Only a few years ago most of us had no idea who George Ziets was, yet today he's interviewed by the RPG Codex on a variety of subjects and rightfully so, given he's made laudable contributions to the RPG landscape with titles such as Neverwinter Nights 2: Mask of the Betrayer and he's working as a guest writer/area designer on Project Eternity and Torment: Tides of Numenera. Here's a few excerpts:
Both Project Eternity and Torment: ToN were successfully crowdfunded. You are free from the pressure of publishers and any external creative control (besides whatever input you allow from the fans). How do you plan to exploit this? What are some of the things you've 'always wanted to do' big or small that were stopped by powers above or beyond you?

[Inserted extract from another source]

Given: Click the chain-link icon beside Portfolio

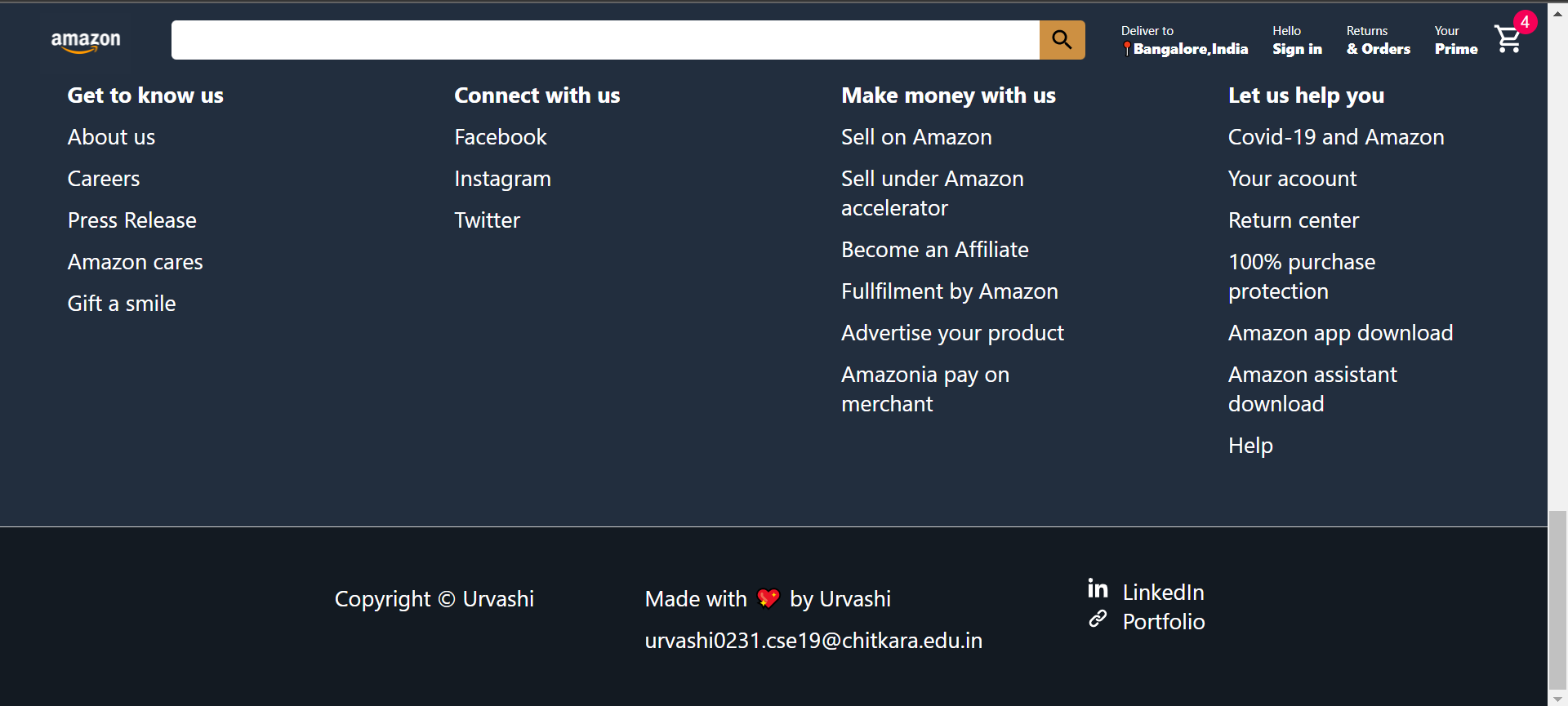Looking at the screenshot, I should [x=1098, y=619].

I'm not in charge of either project, so it probably won't be me who's making those decisions on PE or T:TON. For example, if it was entirely up to me, we'd have turn-based combat. which in itself is something that a Kickstarter can do that most publisher-funded games currently cannot.
Most of the time, things I've really wanted to do have fallen into familiar categories:
Building a fantasy world that doesn't rely on the standard Western European tropes (e.g., elves, dwarves, medieval tymes). This is typically shot down due to fear that the project won't appeal to a large enough audience. If a fantasy world employs a different set of (familiar) elements, I don't think this is necessarily true, but. I haven't had a chance to prove that yet.

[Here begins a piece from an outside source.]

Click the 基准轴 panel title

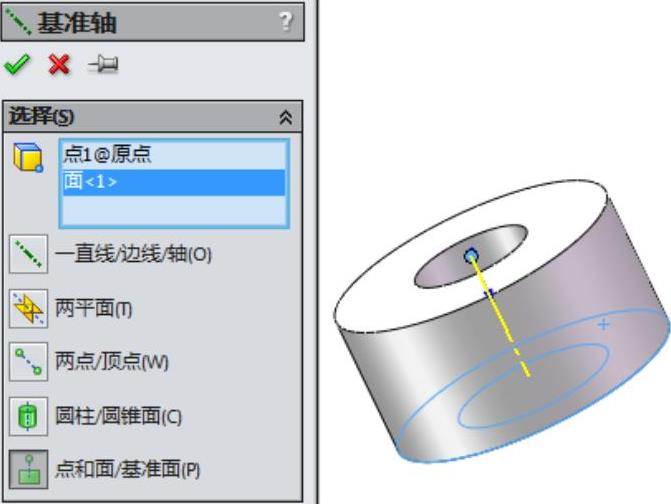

Writing a personal narrative, rather than a (save the world) story. I think there is a perception (rightly or wrongly) that players need to feel like their adventure has higher stakes than just their own story. Personally, I disagree, as long as the player's story is set in the midst of exciting events and lets the player do cool things. Even Planescape: Torment tried to set up larger repercussions of the Nameless One's story, though I think the game would have been just as cool without them.

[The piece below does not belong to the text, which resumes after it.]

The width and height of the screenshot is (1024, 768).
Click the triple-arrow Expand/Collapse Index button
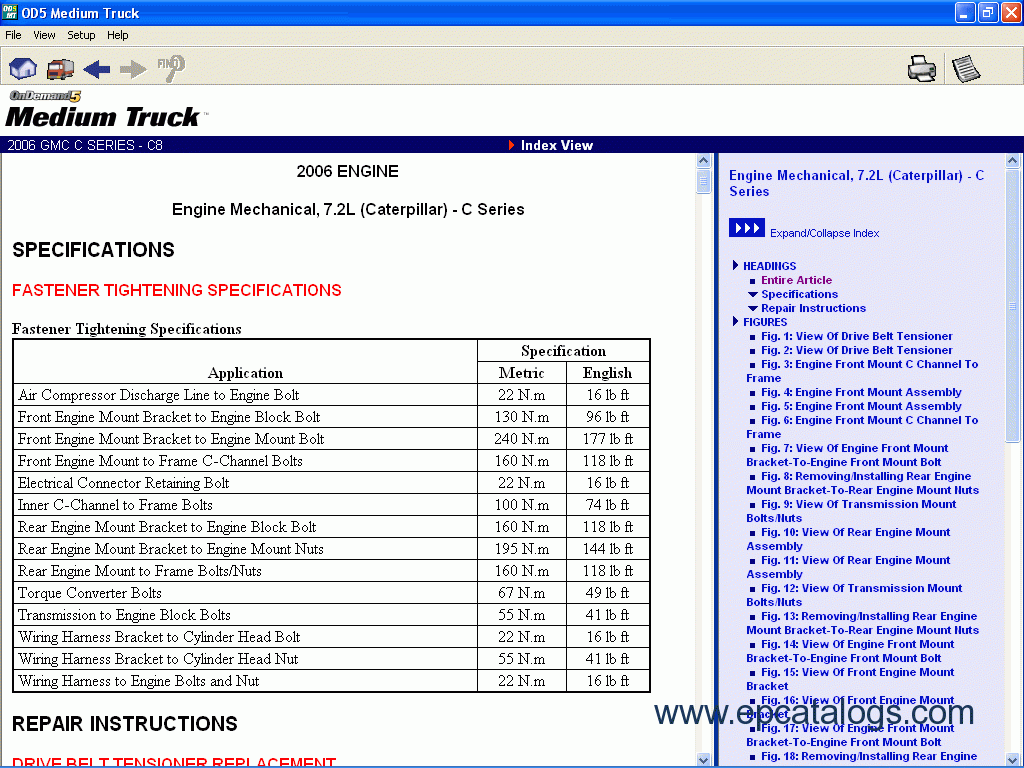click(x=746, y=229)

Making a game in an unfamiliar genre. A while back, I had a great Formspring question that listed a bunch of literary genres and asked which ones I thought would be good for a game. That's exactly the sort of thing we should be thinking about as developers, but publishers rarely greenlight games that don't fit the standard models. I've seen some great pitches (like an urban fantasy that I didn't write but really liked) that should have been picked up but instead went nowhere.
Designing unusual companions. I was allowed to create whatever crazy companions I wanted on Mask of the Betrayer, but this is pretty uncommon. Usually, companions have to be standard humans/humanoids. Why? Probably fear of alienating consumers.
Turn-based combat, as mentioned above. When Obsidian was (briefly) working on Baldur's Gate 3, the design team spent a couple days putting together a proposal for a turn-based combat system, but it was dead on arrival. It wasn't considered viable for a mass market RPG.
I've wanted to do other things that are specific to particular project ideas, but I'd rather keep those quiet for now.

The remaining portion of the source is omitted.